Multistep photoswitches are able to engage in different photoisomerization pathways and are challenging to control. Here we demonstrate a multistep sequence of E / Z isomerization and photocyclization/cycloreversion of photoswitches via manipulating the strength and mechanism of noncovalent chalcogen bonding interactions. The incorporation of chalcogens and the formyl group on open ethene bridged dithienylethenes offers a versatile skeleton for single photochromic molecules. While bidirectional E / Z photoswitching is dominated by neutral tellurium arising from enhanced resonance-assisted chalcogen bonding, the creation of cationic telluronium enables the realization of photocyclization/cycloreversion.
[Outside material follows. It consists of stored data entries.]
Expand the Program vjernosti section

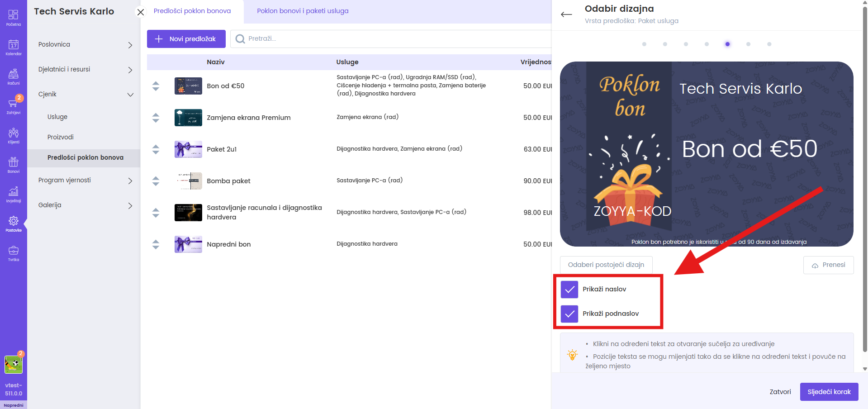(85, 181)
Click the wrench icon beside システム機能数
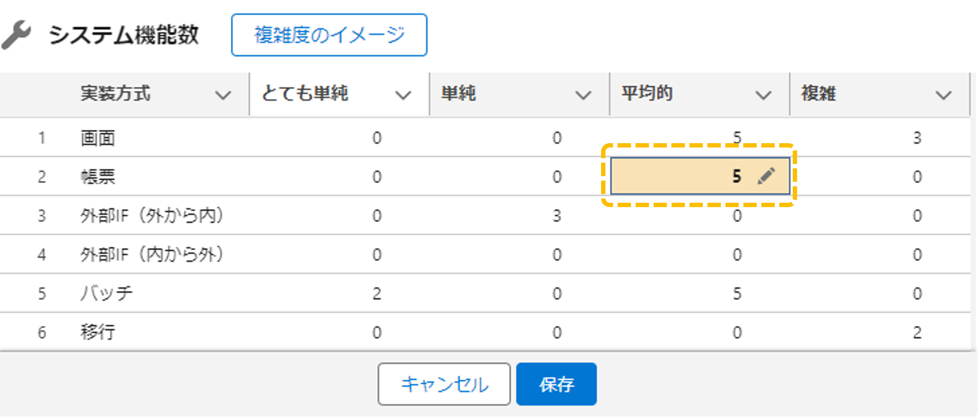The width and height of the screenshot is (980, 419). coord(17,35)
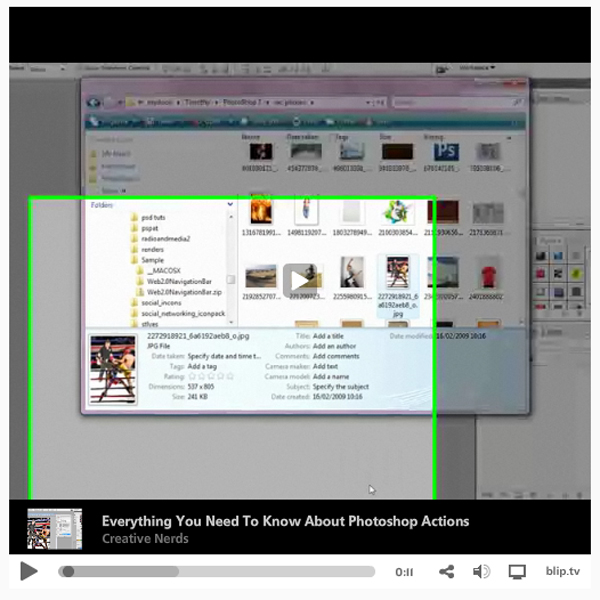This screenshot has height=600, width=600.
Task: Click the Photoshop PS file icon
Action: [445, 152]
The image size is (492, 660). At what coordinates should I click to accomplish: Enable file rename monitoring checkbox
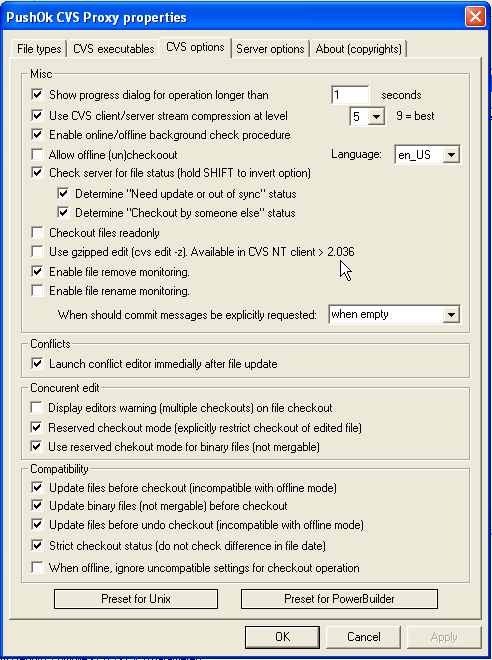[37, 290]
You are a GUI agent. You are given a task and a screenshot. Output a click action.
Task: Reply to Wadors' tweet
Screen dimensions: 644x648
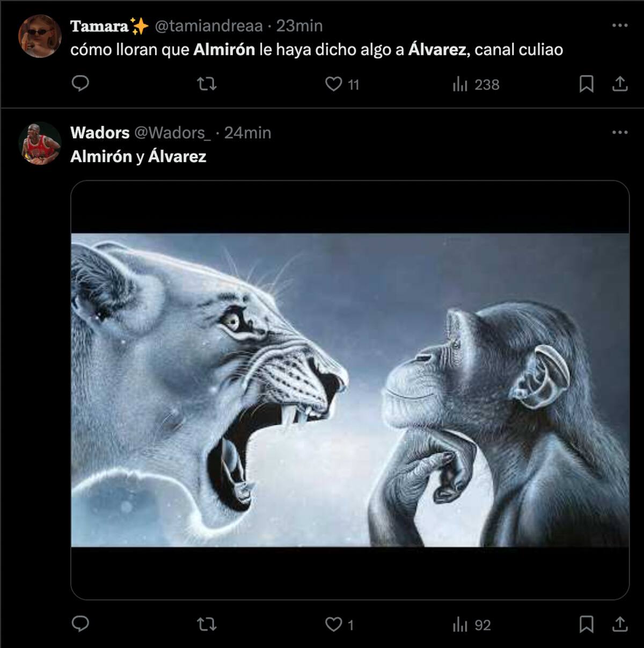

The reversible nucleophilic substitution reactions further allow interconversion between neutral tellurium and cationic telluronium and selection of photoisomerization mechanisms on purpose. By leveraging unique photoswitching patterns and dynamic covalent reactivity, light and pH stimuli-responsive multistate rewritable materials were constructed, triggered by an activating reagent for additional control. The results should provide ample opportunities to molecular recognition, intelligent switches, information encryption, and smart materials. Multistep photoswitches can engage in different photoisomerization pathways, but are challenging to control. Here, the authors report the development of multistep photoswitches by manipulation of the strength and mechanism of chalcogen bonding interactions.